Having surrendered to the instructions of his spiritual master, Jivatma gradually begins to relish the chanting of the holy name. As promised by his spiritual master, the potency of the holy name is slowly and surely cleaning away many lifetimes of material conditioning.

Jivatma begins to realize the impermanence of the material body and the eternality of the spirit soul. He then inquires more from his spiritual master, having pleased him by rendering service to him. His spiritual master reciprocates by teaching more about Krishna and the process for returning to the spiritual world, and he lovingly relates many pastimes of Krishna and His associates.

By sincerely performing his regulated worship, Jivatma shows a sincere desire to return to Godhead. His practices purify his consciousness, and he gradually develops his latent love for God, which has become dormant under the modes of material nature. Krishna eagerly reciprocates with every step that Jivatma takes towards Him by taking ten steps towards Jivatma. Through his spiritual master and directly, Krishna gives Jivatma many realizations about Himself and the eternal loving relationship Jivatma enjoyed with Him.

Blessed in this way, Jivatma is now relishing the nectar of the holy name, understanding the name to be identical with Krishna. His ritualistic worship now becomes truly ecstatic, since he sees no difference between Krishna and His deity form. He understands that his true position is not in the material world, so he becomes detached from material trappings of wealth, power, followers, and glory. The same free will he misused to leave Krishna, Jivatma is now using to return.
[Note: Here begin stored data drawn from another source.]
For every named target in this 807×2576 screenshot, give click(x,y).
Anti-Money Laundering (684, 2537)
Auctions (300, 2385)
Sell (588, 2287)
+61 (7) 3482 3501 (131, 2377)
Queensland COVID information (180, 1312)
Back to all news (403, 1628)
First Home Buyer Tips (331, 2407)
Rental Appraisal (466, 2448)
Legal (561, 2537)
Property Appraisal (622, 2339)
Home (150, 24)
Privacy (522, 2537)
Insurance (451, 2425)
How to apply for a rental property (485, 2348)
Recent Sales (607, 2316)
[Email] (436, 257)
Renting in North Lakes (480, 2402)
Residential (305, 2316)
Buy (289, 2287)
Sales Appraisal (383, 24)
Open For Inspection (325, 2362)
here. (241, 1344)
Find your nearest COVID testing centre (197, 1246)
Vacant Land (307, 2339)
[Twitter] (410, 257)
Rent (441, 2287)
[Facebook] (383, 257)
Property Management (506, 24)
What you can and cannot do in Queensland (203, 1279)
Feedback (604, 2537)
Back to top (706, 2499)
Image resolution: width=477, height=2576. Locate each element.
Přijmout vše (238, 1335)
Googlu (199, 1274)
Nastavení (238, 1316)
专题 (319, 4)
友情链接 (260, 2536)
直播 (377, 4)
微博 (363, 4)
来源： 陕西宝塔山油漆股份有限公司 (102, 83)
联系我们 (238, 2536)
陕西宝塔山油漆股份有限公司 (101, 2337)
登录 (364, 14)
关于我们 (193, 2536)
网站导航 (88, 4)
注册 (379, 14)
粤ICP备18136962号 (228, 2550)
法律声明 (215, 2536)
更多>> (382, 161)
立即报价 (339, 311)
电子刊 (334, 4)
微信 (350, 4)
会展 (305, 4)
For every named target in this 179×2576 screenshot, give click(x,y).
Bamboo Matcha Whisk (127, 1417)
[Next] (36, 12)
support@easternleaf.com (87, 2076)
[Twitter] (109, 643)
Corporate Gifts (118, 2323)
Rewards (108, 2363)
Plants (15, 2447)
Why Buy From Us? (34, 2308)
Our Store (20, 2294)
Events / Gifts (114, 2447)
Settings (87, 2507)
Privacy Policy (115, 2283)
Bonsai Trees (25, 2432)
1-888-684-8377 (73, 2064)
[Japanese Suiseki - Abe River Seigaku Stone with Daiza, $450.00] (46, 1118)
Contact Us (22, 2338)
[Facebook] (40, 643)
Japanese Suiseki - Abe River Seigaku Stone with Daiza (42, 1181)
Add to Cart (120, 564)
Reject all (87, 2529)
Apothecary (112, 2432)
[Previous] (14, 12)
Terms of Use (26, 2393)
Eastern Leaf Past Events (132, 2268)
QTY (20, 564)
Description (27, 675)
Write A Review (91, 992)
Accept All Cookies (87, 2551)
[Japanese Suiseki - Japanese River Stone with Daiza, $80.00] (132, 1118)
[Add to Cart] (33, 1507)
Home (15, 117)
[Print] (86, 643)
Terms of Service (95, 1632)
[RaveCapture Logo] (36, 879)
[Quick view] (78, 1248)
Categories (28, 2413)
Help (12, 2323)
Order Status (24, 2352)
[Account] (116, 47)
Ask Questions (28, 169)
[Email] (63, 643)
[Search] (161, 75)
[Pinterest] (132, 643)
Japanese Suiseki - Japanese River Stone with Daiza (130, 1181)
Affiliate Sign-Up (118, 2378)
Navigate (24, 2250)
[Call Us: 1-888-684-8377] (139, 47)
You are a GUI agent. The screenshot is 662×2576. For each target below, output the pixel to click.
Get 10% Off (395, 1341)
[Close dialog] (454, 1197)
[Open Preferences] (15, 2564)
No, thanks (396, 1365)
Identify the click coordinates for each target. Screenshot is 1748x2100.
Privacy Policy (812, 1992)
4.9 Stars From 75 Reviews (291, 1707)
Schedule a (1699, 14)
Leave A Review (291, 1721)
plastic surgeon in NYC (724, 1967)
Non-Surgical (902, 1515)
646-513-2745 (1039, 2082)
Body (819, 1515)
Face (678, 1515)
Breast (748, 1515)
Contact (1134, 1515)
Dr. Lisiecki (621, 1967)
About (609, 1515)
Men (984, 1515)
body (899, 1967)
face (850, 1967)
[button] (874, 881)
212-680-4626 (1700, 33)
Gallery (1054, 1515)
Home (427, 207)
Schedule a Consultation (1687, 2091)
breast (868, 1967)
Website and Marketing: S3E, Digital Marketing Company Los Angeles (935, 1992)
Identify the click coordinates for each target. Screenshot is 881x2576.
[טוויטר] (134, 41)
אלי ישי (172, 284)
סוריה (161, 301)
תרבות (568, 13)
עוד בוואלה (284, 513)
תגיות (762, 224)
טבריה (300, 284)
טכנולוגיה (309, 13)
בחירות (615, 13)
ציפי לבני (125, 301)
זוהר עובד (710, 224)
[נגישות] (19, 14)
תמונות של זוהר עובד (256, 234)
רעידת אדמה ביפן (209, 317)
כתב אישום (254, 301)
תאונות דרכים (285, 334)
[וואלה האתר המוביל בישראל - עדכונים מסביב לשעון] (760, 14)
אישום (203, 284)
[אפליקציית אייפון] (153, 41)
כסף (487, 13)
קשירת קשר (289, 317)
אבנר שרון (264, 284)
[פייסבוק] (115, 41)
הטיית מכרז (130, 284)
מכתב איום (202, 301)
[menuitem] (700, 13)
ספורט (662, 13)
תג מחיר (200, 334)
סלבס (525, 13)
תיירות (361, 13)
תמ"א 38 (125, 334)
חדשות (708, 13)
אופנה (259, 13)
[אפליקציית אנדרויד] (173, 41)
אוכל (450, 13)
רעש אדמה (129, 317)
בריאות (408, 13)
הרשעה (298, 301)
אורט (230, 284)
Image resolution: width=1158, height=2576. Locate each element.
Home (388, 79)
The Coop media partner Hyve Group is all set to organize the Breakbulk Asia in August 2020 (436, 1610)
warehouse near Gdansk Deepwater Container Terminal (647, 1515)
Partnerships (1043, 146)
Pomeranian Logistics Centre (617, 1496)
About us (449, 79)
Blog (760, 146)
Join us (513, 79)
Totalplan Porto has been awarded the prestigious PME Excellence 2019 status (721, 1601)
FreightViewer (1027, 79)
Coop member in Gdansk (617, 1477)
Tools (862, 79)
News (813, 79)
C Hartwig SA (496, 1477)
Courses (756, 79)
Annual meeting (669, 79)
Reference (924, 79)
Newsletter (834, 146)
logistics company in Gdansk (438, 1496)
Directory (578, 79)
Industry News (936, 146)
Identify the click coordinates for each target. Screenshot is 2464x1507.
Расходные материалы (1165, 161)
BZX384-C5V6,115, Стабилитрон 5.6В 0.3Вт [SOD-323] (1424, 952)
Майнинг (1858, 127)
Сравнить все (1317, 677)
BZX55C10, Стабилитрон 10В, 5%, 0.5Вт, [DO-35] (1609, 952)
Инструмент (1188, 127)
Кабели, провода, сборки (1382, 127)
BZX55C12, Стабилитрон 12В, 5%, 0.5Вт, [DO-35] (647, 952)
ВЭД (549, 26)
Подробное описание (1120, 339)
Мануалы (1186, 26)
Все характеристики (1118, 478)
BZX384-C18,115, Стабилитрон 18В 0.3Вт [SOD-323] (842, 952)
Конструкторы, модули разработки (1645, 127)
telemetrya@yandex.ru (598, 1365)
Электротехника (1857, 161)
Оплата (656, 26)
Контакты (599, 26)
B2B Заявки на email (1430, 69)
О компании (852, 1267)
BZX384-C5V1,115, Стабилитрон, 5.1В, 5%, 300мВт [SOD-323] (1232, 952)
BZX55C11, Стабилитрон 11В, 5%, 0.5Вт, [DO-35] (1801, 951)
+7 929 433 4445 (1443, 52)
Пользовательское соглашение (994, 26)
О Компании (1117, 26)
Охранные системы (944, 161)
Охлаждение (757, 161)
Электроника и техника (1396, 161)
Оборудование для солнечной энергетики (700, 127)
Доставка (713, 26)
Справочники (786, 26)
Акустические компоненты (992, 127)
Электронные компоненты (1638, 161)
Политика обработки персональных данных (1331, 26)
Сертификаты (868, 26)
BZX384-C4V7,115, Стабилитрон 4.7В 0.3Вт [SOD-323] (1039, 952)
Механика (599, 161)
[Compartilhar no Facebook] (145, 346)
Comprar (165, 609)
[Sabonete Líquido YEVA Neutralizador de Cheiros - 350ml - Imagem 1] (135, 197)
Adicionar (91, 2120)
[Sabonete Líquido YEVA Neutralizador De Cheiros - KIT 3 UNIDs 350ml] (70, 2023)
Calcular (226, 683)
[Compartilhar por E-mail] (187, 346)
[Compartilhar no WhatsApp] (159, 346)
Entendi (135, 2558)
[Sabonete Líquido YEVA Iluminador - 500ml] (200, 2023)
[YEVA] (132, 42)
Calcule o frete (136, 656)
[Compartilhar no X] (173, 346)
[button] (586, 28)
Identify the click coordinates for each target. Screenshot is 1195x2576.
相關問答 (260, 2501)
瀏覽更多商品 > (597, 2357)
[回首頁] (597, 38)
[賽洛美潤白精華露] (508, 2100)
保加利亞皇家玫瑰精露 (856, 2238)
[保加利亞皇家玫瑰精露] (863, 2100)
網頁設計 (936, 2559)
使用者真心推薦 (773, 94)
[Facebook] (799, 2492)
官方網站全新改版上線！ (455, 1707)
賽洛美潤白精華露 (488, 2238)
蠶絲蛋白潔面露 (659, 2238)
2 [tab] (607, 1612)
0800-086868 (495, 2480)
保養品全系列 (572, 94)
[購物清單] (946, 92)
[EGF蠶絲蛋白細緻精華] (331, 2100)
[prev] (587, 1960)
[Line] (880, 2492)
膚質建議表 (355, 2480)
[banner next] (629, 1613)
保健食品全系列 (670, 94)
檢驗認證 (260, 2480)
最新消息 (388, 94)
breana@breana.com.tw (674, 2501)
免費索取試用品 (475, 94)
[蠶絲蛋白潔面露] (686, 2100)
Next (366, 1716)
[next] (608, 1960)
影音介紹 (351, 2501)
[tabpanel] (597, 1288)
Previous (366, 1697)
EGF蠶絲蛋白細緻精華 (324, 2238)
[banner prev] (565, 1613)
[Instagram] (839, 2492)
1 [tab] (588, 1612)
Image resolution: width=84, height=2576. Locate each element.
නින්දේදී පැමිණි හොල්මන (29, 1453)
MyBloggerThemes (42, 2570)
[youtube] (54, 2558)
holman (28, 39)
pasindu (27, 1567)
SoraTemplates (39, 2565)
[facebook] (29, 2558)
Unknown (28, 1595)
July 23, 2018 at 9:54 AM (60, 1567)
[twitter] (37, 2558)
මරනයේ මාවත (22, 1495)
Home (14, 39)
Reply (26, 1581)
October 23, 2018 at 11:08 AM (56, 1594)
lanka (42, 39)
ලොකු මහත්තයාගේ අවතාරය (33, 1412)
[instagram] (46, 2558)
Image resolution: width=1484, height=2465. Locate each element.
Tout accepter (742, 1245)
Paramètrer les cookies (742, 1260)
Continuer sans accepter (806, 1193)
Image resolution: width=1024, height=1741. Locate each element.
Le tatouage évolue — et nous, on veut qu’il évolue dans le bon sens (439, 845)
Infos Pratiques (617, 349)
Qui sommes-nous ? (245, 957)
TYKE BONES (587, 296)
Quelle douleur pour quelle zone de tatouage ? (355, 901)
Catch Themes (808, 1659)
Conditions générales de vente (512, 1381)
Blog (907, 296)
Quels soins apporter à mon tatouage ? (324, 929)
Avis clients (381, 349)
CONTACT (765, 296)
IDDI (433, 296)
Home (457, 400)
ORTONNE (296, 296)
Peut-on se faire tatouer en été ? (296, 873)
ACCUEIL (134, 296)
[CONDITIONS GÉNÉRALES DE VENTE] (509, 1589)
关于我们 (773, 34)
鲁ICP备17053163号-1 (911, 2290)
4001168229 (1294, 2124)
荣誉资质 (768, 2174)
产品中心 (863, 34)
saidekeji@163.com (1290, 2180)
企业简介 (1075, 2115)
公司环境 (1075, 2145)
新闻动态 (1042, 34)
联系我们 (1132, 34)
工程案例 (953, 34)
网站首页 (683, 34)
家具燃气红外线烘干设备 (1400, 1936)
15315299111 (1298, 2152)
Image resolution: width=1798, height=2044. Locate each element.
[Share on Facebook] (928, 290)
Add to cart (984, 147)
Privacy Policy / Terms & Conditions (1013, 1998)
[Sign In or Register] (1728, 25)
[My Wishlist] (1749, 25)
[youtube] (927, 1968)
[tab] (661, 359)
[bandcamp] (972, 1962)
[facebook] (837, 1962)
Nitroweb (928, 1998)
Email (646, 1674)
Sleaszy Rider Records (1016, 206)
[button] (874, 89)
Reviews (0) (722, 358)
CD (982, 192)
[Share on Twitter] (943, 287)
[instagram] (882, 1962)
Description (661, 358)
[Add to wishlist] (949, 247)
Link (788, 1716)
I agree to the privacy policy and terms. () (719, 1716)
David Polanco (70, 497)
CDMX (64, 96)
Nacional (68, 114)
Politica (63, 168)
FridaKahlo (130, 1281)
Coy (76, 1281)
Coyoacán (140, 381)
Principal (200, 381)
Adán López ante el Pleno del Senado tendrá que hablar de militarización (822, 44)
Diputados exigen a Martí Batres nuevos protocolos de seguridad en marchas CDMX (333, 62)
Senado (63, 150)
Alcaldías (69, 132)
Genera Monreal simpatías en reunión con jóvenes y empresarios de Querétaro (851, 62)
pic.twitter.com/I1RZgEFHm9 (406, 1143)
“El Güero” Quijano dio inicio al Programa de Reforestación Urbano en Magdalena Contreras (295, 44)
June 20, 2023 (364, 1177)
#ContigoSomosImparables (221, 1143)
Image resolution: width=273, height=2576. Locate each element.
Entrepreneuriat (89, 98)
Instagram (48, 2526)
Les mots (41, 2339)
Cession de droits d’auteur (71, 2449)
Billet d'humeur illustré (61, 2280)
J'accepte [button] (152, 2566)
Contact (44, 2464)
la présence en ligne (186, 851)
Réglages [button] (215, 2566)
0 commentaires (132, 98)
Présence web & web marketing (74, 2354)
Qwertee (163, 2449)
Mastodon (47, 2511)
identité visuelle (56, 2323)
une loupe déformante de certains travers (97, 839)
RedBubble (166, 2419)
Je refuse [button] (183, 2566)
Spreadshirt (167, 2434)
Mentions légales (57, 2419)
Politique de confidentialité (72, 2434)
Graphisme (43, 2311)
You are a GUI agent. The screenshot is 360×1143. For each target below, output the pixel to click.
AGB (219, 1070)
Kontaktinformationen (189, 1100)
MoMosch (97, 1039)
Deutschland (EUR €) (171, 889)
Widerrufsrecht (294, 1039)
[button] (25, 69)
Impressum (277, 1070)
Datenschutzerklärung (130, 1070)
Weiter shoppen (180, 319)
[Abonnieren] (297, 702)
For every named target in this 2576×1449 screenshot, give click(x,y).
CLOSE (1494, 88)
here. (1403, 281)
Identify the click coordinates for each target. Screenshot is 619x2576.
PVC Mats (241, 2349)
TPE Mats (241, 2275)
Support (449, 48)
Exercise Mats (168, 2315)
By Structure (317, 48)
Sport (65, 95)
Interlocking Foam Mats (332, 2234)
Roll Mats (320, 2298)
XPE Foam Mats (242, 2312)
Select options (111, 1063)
Krishna is most pleased to reclaim His lost son, who has suffered much out of his own desire to enjoy separately. Seeing that Jivatma sincerely desires to return home, back to Godhead, Krishna, the Supreme Personality of Godhead, welcomes him back. Jivatma returns to the spiritual world, ecstatic about returning to a place where he can eternally serve His Lord without envy, freed from the cycle of birth, old age, disease, and death.

That is the happy ending. Like Jivatma, we were all in the spiritual world but fell to the material world by our free will. Like Jivatma, we have transmigrated through countless life forms, enjoying and suffering our karmic reactions. I hope and pray that like Jivatma we will also be fortunate to surrender to a spiritual master, and by his mercy and our sincere desire, return home, back to Godhead.